## TEXT FOR ANALYSIS:
- Opening Delimiter -

Abstract
Facial Emotion Recognition (FER) plays a critical role in applications such as human-computer interaction, security, and healthcare. The effectiveness of FER systems largely depends on the quality and diversity of the datasets used for training and evaluation. However, existing FER datasets often lack adequate representation of African populations, leading to racial biases in recognizing emotions across diverse ethnic groups. This issue arises from the predominance of Western-centric datasets used in training FER systems, which results in inaccurate and biased outcomes when applied to African or non-Caucasian faces.
To address this limitation, we introduce MUTFER2024, a novel dataset developed at Mangosuthu University of Technology. MUTFER2024 aims to minimize racial bias in FER systems by providing an extensive collection of facial emotion images from African participants. The dataset comprises 13,032 images collected from 300 individuals, including students and staff members, and is categorized into seven emotion classes: happy, sad, angry, surprised, neutral, disgusted, and fearful.

- Closing Delimiter -

## RECORDS PROVIDED:

- Opening Delimiter -

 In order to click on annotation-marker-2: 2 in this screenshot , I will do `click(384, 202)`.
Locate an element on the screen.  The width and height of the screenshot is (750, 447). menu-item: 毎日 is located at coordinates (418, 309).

- Closing Delimiter -
- Opening Delimiter -

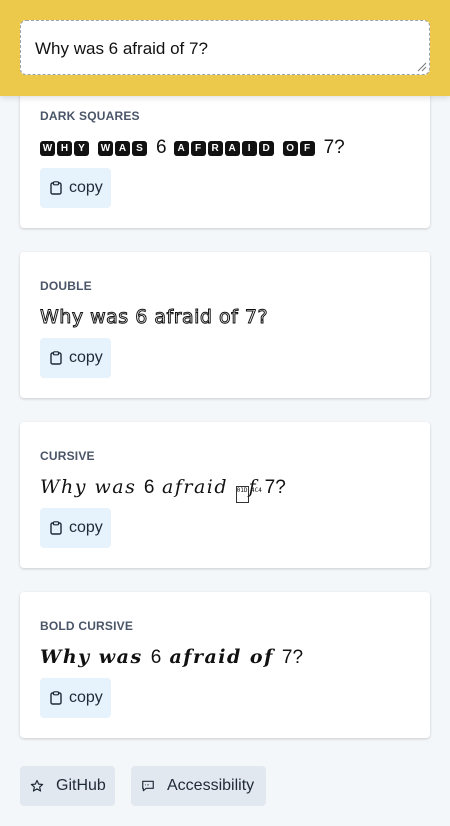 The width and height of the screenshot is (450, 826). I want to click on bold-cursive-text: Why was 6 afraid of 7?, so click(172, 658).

- Closing Delimiter -

## APPLY WHAT YOU READ:
1. According to the abstract on MUTFER2024, how many images does the dataset contain?
2. Please explain, using the abstract on MUTFER2024, why existing FER systems give biased results for African faces.
3. Decide whether each statement agrees with the abstract on MUTFER2024, answering yes or no and quoting the words that decide it: (a) The dataset was developed at Mangosuthu University of Technology. (b) The images were collected only from students. (c) The dataset is divided into five emotion classes.

## ANSWERS GIVEN:
1. 13,032 images.

2. Most FER systems are trained on Western-centric datasets that lack adequate representation of African populations. As a result, they produce inaccurate and biased outcomes when applied to African or non-Caucasian faces.

3.
(a) Yes: "a novel dataset developed at Mangosuthu University of Technology"
(b) No: "collected from 300 individuals, including students and staff members"
(c) No: "categorized into seven emotion classes"